> EXTRACTED TEXT:
------------

# Mid Bottom bracket shell tolerance



## 18bikes (Jan 15, 2007)

Bit of a strange one here and I realise I'm being lazy and weird but here goes:

Here's the weird bit: I've got a jump bike with a Mid bottom bracket shell. It has crappy heavy steel cranks on it, I'd like to run something nice, basically 24mm shimano standard. I've found the dimensions of the Mid bearing (ø19.05xø41.275x11.049t) and found that they have a 68mm wide shell. I realised that a bb30 adapter bottom bracket (specifically this one from Raceface Race Face) will work with a little machining on the press fit area.

Here's the lazy bit: I won't be able to measure the ID of the BB shell until after the holidays but I'm at the workshop on Monday so I'd like to machine the Raceface BB then. So, does anyone know what tolerance mid shells are typically done to? They are nominally 41mm, so I'm thinking they will be something like 40.95 +/- 0.05. The instructions in the Raceface BB ask for a shell that is 41.96 +0.025 -0.0 and the cup measures 42.06 so that's a difference of 0.075-0.1mm.

So I'm thinking machine to 41.1mm and expect it to be on the snug side, remachine if needed?

Does anyone build with mid shells and know what they ream to?

Thanks,
Matt

PS I hate bb standards but thhis seems to be working in my favour of making something work when it really shouldn't


----------



## 18bikes (Jan 15, 2007)

a Quick update for reference:








Here's what I started with, heavy steel cranks on the right with bearings etc in place (seriously overkill bearigns, can't imagine people need to replace these very often) and the Raceface bb and Middleburn cranks to go on.








So I made a quick mandrel to hold the cup like so








I measured my shell at 41.3mm, so I didn't have to remove much. I machined the 42mm section down to 41.45(ish)mm








In the frame with cranks on








This completes my conversion from singlespeed with heavy cranks to 1 x 3 with nice cranks. I will be putting a narrow/wide ring on at some point.

Matt


----------



## ScaryJerry (Jan 12, 2004)

Excellent work, great to see a somewhat easy solution for upgrading what I would consider to be a useless bottom bracket standard!


----------



## JayPee (Mar 5, 2004)

------------

> EXTRACTED DATA:

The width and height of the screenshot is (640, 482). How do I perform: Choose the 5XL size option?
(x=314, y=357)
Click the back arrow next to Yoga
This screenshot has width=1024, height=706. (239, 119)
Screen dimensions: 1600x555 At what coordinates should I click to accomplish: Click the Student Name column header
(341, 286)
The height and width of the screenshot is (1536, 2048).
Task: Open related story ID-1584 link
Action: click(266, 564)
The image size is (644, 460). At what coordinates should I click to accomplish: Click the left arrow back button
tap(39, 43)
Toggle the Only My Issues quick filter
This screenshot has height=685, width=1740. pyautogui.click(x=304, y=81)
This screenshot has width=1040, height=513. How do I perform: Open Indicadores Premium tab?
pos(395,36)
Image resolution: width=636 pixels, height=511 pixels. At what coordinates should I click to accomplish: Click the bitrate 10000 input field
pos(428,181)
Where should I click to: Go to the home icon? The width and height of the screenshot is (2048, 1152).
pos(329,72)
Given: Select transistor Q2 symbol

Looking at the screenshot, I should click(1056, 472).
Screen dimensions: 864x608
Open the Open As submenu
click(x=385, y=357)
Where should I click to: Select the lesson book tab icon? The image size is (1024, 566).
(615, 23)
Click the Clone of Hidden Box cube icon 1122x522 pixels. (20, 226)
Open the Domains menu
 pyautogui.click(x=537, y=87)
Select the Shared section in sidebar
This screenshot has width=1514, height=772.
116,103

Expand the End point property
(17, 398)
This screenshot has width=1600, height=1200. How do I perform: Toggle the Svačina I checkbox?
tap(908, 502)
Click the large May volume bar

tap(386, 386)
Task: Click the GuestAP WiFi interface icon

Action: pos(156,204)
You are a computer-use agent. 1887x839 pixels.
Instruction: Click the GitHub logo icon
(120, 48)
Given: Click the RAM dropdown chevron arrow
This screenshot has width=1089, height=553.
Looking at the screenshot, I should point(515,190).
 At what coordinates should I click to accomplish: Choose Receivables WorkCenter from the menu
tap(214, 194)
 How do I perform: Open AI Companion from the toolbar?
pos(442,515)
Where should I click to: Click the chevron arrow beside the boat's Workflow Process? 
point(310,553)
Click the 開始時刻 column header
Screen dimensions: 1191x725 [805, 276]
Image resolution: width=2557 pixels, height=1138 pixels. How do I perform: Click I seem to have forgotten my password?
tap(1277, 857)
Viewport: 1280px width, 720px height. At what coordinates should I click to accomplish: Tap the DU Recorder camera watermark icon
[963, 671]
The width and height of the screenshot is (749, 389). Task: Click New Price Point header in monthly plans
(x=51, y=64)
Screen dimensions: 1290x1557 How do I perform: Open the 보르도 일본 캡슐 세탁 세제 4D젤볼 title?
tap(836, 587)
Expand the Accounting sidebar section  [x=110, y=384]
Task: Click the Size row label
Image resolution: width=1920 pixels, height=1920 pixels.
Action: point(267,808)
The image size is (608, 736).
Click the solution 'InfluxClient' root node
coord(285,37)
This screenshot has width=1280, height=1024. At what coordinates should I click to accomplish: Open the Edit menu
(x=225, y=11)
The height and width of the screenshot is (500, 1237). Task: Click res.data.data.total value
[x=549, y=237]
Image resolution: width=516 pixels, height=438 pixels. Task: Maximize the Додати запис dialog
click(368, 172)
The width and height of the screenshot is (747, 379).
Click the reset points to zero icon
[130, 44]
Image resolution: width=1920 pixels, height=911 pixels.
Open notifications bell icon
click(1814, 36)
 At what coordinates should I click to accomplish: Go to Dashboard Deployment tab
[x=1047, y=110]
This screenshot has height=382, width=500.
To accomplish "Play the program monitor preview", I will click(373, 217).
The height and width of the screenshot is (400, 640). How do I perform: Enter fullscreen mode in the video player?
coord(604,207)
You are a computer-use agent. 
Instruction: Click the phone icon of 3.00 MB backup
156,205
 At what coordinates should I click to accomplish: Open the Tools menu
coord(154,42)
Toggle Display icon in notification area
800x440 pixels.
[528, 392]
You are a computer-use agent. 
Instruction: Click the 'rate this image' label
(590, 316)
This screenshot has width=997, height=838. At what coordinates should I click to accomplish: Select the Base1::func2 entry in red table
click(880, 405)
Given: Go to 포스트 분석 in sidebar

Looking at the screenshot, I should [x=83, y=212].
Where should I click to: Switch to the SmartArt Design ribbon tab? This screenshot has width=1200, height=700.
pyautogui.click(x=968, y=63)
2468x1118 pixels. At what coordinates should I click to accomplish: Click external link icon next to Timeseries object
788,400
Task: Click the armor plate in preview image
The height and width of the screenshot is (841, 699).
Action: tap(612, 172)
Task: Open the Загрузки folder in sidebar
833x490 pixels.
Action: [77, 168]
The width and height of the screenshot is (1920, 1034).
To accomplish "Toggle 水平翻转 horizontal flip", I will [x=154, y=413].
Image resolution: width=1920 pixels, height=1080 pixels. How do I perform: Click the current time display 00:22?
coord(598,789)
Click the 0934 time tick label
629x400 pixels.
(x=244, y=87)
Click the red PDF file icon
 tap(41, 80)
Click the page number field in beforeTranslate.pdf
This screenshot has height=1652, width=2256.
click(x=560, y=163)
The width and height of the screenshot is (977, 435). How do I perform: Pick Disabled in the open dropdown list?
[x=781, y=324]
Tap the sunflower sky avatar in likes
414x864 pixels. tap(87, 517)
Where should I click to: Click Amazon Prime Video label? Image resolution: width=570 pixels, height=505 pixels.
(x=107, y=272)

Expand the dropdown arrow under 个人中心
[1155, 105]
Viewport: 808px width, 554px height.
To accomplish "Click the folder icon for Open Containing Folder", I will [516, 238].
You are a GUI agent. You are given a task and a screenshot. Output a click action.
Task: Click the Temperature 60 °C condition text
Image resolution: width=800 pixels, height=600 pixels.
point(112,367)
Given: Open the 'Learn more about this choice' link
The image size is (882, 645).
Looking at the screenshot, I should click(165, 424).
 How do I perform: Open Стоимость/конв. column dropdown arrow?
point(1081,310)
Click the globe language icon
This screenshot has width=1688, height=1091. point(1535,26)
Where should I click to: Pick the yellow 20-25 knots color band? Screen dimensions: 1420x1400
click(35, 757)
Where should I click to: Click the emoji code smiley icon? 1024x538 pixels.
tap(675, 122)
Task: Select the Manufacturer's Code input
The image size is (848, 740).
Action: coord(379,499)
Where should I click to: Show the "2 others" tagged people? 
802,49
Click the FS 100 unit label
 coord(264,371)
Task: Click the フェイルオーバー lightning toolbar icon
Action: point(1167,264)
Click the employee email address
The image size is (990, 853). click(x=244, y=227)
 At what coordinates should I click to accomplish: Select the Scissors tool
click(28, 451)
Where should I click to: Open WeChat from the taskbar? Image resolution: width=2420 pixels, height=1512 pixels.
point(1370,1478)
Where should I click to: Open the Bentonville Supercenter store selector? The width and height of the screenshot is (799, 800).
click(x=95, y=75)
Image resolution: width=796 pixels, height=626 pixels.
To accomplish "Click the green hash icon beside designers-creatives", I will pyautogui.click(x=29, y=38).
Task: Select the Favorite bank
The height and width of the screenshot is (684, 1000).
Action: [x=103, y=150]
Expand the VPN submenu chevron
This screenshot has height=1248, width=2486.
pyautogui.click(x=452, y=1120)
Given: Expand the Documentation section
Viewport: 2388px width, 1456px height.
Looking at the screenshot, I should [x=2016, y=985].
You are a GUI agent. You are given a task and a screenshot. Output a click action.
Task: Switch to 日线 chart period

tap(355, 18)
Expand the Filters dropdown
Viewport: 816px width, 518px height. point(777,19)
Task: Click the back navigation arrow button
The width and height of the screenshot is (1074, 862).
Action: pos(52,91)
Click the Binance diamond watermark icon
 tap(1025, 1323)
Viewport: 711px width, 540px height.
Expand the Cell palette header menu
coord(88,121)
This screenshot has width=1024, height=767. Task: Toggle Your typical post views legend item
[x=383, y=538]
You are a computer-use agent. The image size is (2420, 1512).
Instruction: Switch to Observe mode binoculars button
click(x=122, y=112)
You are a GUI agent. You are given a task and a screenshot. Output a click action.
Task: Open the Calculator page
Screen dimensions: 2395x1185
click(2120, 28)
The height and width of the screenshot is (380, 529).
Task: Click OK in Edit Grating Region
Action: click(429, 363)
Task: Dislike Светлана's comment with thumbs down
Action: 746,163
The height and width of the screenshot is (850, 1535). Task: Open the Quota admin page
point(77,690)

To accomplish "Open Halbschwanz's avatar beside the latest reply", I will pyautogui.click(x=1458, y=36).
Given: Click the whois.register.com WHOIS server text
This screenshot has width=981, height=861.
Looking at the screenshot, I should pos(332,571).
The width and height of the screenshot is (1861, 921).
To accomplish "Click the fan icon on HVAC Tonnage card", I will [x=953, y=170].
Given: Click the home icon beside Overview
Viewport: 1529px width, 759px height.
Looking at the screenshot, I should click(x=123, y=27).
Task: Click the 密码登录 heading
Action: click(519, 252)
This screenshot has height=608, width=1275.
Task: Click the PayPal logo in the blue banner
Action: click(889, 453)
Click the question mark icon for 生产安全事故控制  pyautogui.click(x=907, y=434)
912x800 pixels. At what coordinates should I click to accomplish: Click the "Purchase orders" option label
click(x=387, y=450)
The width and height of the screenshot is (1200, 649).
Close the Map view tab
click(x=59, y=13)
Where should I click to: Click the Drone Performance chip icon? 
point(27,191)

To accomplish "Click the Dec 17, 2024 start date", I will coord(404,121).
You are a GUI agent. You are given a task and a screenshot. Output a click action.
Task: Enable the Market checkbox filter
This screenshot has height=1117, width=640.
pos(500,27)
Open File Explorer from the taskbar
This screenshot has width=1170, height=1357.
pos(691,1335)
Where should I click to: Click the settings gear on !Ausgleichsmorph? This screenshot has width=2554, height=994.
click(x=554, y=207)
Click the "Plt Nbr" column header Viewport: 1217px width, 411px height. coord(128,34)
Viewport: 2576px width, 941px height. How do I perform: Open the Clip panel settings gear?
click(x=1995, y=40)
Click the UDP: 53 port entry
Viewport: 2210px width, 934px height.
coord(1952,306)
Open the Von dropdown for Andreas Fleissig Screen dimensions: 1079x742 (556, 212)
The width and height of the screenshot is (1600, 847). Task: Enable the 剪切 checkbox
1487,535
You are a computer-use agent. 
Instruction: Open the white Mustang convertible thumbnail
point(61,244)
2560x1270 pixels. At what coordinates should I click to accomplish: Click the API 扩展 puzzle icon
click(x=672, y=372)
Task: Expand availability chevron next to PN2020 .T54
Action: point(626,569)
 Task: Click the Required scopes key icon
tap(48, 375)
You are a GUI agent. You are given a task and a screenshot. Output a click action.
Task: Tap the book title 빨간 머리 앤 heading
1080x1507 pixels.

------------

> REQUESTS:
- 1) Quote the bottom bracket thread from "a Quick update" to "cranks to go on.".
- 2) Extend the bottom bracket thread, picking up after its last line.
The data plays no part here and can be left aside.

> TASK-BY-TASK OUTPUTS:
- 1)
a Quick update for reference:








Here's what I started with, heavy steel cranks on the right with bearings etc in place (seriously overkill bearigns, can't imagine people need to replace these very often) and the Raceface bb and Middleburn cranks to go on.

- 2)
Thanks for this, I have an All City frame that has a mid BB in it and I've been doing a bit of research to see how I could go about fitting X-type or GXP cranks rather than the standard BMX style cranks.

BTW, those "crappy heavy steel cranks" look like Profiles, they're good stuff for their proper application.


----------



## mack_turtle (Jan 6, 2009)

"Mid" is a bmx standard that has been around for over a decade on chromoly dirt jump/street/park frames. it has all but replaced every other option on bmx frames. I am surprised to see it on a mtb, unless it is a dirtjump/park frame, basically a big bmx bike. if you are going to run a single-ring up front, there are dozens of crank options that do not involve modifying anything. Odyssey Twombolts or Lightning Bolts, Profile, Primo Hollowbites or Powerbites, plus tons more.


----------



## 18bikes (Jan 15, 2007)

Trust me, they are not profiles, the bike is a 2013 Saracen Amplitude jump bike, the cranks are described as "4130 Cro-Mo 48t spline cranks 2-piece design with 25T alloy chainring". For my purpose they are overkill and heavy.

There may be other crank options out there to run a single ring, but I already had the Middleburns, a set of SLX and deore hollowtech 2's so wanted to use a 24mm axle. Plus, this was pretty simple to do and if anyone else wants it doing I'm happy to. I'm not sure about the options for GXp as I had no need to look into it, if Sram/Truvativ do a similar adapter it should be equally easy.

Matt


----------



## mack_turtle (Jan 6, 2009)

18bikes said:


> "4130 Cro-Mo 48t spline cranks 2-piece design with 25T alloy chainring". F


aka Profile knockoffs. they are probably about the same quality and weight as Profiles. however, it sounds like your mod worked well, good job!


----------



## davesauvageau (Jan 8, 2010)

mack_turtle said:


> aka Profile knockoffs. they are probably about the same quality and weight as Profiles. however, it sounds like your mod worked well, good job!


Whoah! Don't drop Profile down to that level! Profile makes awesome products, American made and durable. Anybody can make a 48 spline knockoff but it won't be Profile quality. I love my Mid BB on my BMX bike. Its different in BMX than MTB or road. American BB's are worthless, Spanish BB's have the tendency to blow out easily and Mid is the happy balance. In BMX, the Mid BB standard is arguably the best solution on the market.


----------



## bald dirt bag (Feb 9, 2014)

Profile race cranks ( real ones ) and a TI spindle are light and bullet proof. I do not understand why so many people turn their nose up to them? Go to their site and measure the weight up yourself. Mid BB is really not much different than BB 30 bearing wise so I am not sure you could call larger, stronger bearings bad???? So are 1 1/2 head tube bearing bad too??? I have a 19 LB BMX race bike with Profile cranks and outboard spline drive spider, pretty light set up. 

BTW they have 22mm hollow TI BB for the Collum crank set now. I might upgrade my DJ to that later.


----------



## bald dirt bag (Feb 9, 2014)

Not exactly low buck stuff.


----------



## Juan Pablo Morales (Jul 14, 2018)

BB86 to BSA will work without any modification.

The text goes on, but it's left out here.